On aide les jeunes à acquérir leur logement… au prix fort, c’est-à-dire au bénéfice des anciennes générations.

Il est arrivé dans le passé que certaines banques centrales prennent des risques, pour l’une ou l’autre raison. Aujourd’hui, toutes les institutions importantes sont dans ce cas, parce qu’elles ont imité leurs consoeurs américaine et japonaise. Même la banque centrale suisse, censée être super-défensive, a gonflé son bilan en achetant des titres comme Apple, Facebook et autres Google ! Plus aucun marché ne reflète une prime de risque naturelle. C’est pour cette raison que tout changement de politique sera douloureux et fera des dégâts.

Les banques centrales seront alors obligées de prendre des mesures pour combattre ces effets. Peut-être reprocheront-elles même aux épargnants d’avoir pris trop de risques. Il est vrai que, n’acceptant pas des taux aussi bas, a fortiori négatifs, les épargnants exigent de leur banque, assureur ou fonds de pension de réaliser des returns positifs. Cela signifie grimper de quelques crans sur l’échelle des risques. Au point que certains sont tentés de tester les limites de ce qui est permis par les normes réglementaires en ce domaine.

Faudra-t-il dès lors investir autrement à l’avenir ?

L’investisseur doit changer de modèle. Le temps n’est plus au buy and hold, l’achat d’un bon actif pour le long terme. Cette stratégie a plutôt bien marché au cours des 40 dernières années, mais elle ne sera plus valable à l’avenir : il faut passer au hit and run (littéralement : délit de fuite ; stratégie qui consiste à sauter sur les occasions à très court terme, Ndlr). A l’avenir, les rendements seront très décevants et pour les améliorer, la seule possibilité sera de conserver des liquidités et profiter des moments de stress pour acheter. Je comparerais cela à la navigation à la voile : quand le vent est debout, on doit louvoyer, tantôt à gauche, tantôt à droite, et parfois en s’écartant assez loin. Parce qu’aller contre le vent, ce n’est pas possible.

© JASPER JACOBS (BELGAIMAGE)

Dans l’immédiat, comment voyez-vous l’année 2018 sur les marchés ?
-----
- [TRAVAIL À RÉALISER]:
(1) Dans l'extrait sur les banques centrales, reformulez sous forme de liste le paragraphe qui commence par « L'investisseur doit changer de modèle », en conservant ses faits essentiels.
(2) Rédigez la suite de l'extrait sur les banques centrales, à partir de sa dernière phrase.

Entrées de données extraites
-----
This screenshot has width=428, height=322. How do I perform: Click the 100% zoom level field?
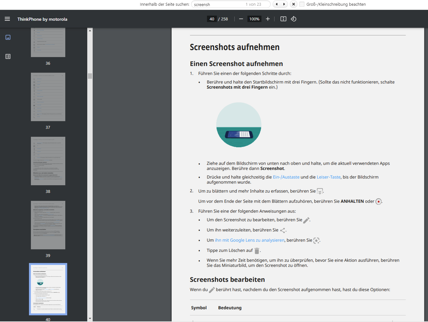[254, 19]
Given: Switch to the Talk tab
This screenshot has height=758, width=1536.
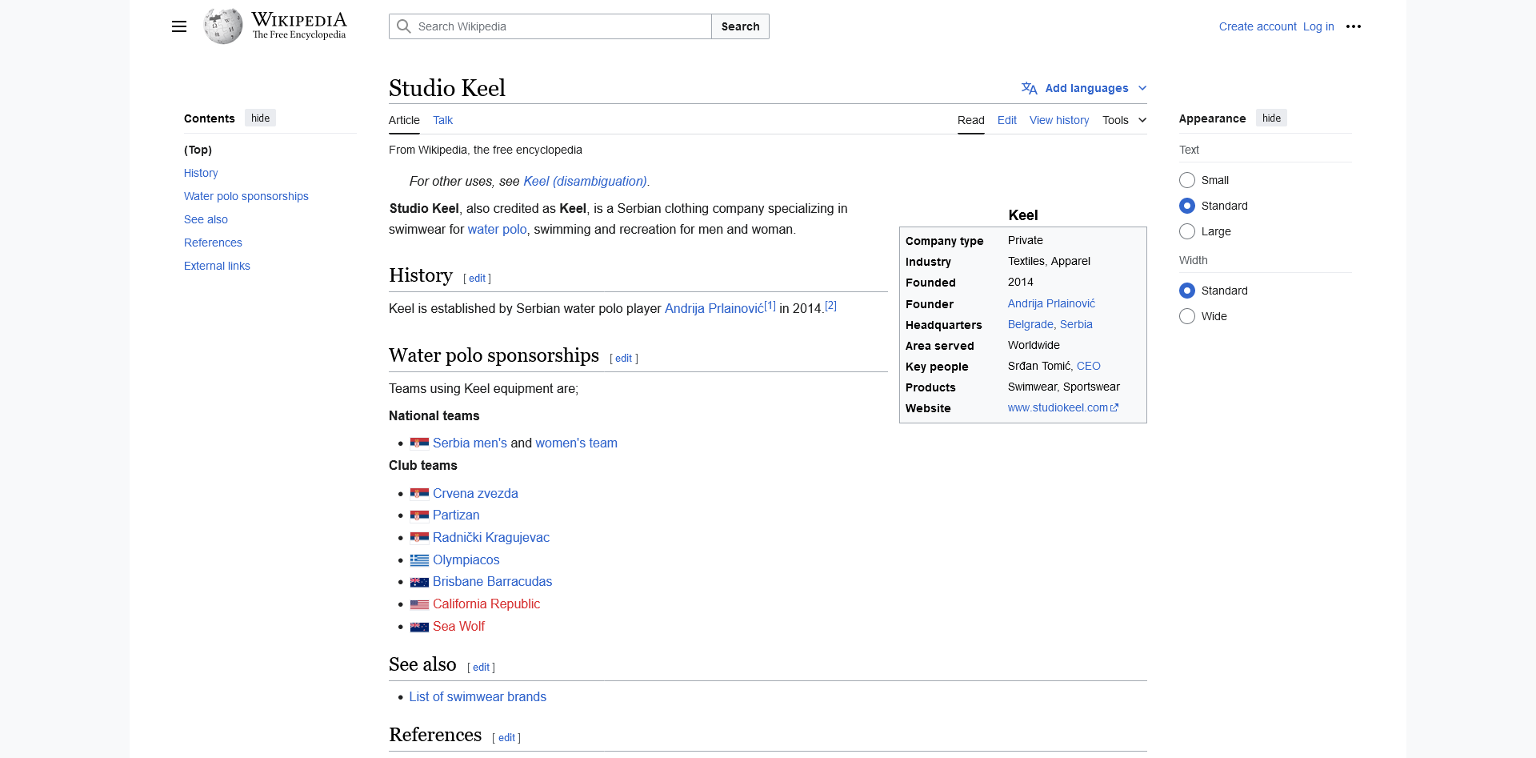Looking at the screenshot, I should click(x=442, y=120).
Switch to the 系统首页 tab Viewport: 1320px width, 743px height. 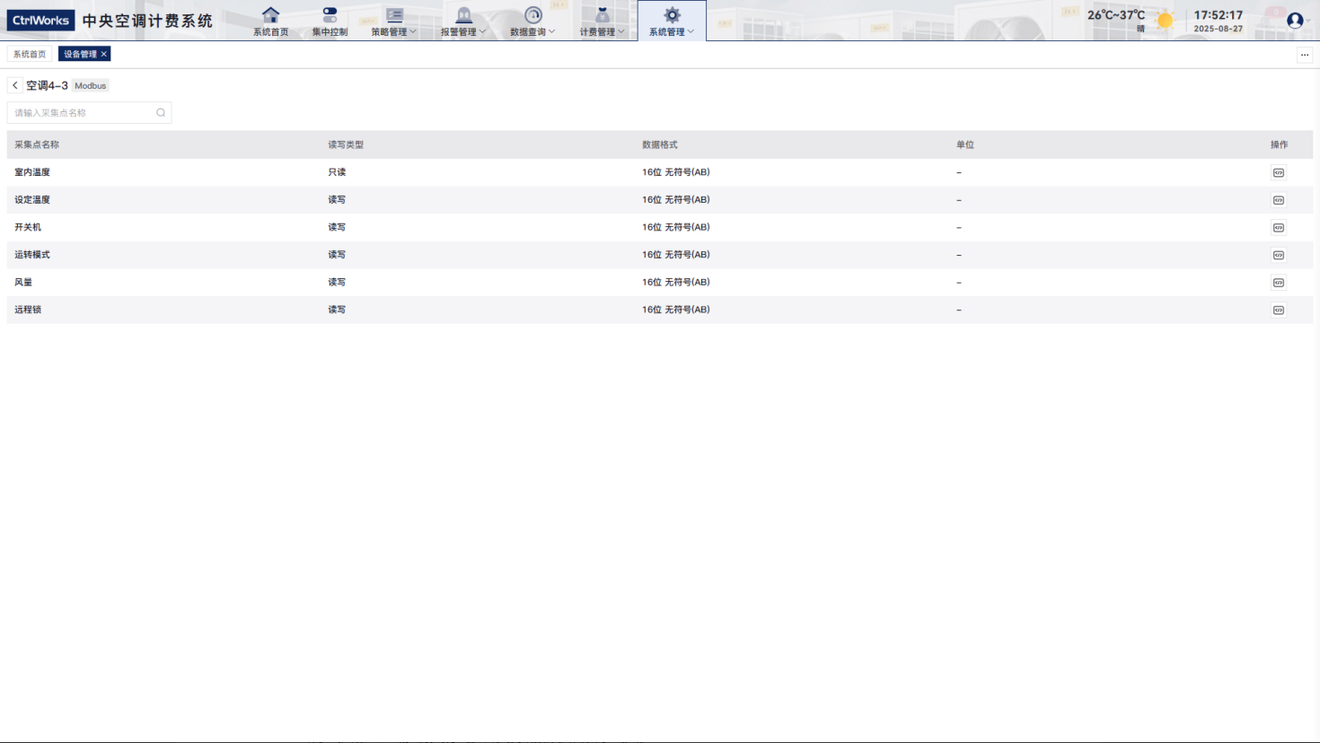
-----
- [RÉPONSES RÉDIGÉES]:
(1)
- L'investisseur doit adopter un autre modèle.
- Le « buy and hold », qui consiste à acheter un bon actif pour le long terme, a plutôt bien fonctionné ces 40 dernières années, mais ne sera plus valable.
- Il faut passer au « hit and run », qui consiste à saisir les occasions à très court terme.
- Les rendements à venir seront très décevants. Pour les améliorer, la seule solution sera de garder des liquidités et d'acheter lors des moments de stress.
- Cela se compare à la voile : quand le vent est debout, on louvoie d'un côté puis de l'autre, parfois en s'écartant beaucoup, car on ne peut pas avancer contre le vent.

(2)
Elle sera l’anticipation de… la suivante (sourire). Je m’explique : les marchés anticiperont la succession de Mario Draghi à la tête de la BCE, son mandat se terminant à fin octobre 2019. En Allemagne, il en a déjà été beaucoup question au printemps dernier ! Quel sera le style de son successeur ? Doit-on attendre une poursuite de l’inspiration ” du sud “, ou verra-t-on un basculement vers un style ” du nord “, de type allemand ? Parce que si la chancelière Angela Merkel a récemment perdu du terrain, c’est, selon certains, en raison de la lassitude de nombreux épargnants allemands à l’égard de la politique de la BCE. Entendez : l’érosion de leur épargne. L’industrie allemande, elle, y a plutôt trouvé son compte, mais à court terme seulement. Car quand les vents sont trop favorables (taux d’intérêt bas et euro pas trop fort, Ndlr), on a moins d’incitants à rester à la pointe du progrès et de la productivité.

L’investisseur n’a pas été fort choyé par le gouvernement Michel. Votre bilan ?

Il est négatif pour l’investisseur puisque, pour la première fois, on a mis en place des mesures de confiscation. La taxation ne touche plus seulement les revenus, mais le capital lui-même. C’est très décevant car on sait bien que l’imposition globale se situe, en Belgique, quasiment au sommet sur l’échelle de l’OCDE. La pression populiste pour imposer aussi les capitaux se fonde sur la perception qu’ils ne contribuent pas à l’effort commun. A tort. Je souligne au passage que les riches ne sont pas nécessairement ceux qu’on pense. Dans la classe moyenne, ce sont ainsi les fonctionnaires, car les engagements de pension de l’Etat à leur égard représentent en moyenne un million d’euros environ par individu.

La confiscation se limite toutefois à la taxe de 0,15 %.

On a installé un robinet qui n’est encore qu’ouvert qu’un tout petit peu… mais qui pourrait l’être davantage à la moindre déception budgétaire. Et puis, on ne peut pas oublier l’augmentation du précompte mobilier et de plusieurs autres taxes, sur les transactions en particulier, ainsi que sur les plus-values (via les sicav, Ndlr). On a violemment protesté contre la taxe sur la spéculation, que je continue au demeurant à défendre personnellement, mais au final on a obtenu bien pire !

On a protesté contre la taxe sur la spéculation et on a obtenu bien pire !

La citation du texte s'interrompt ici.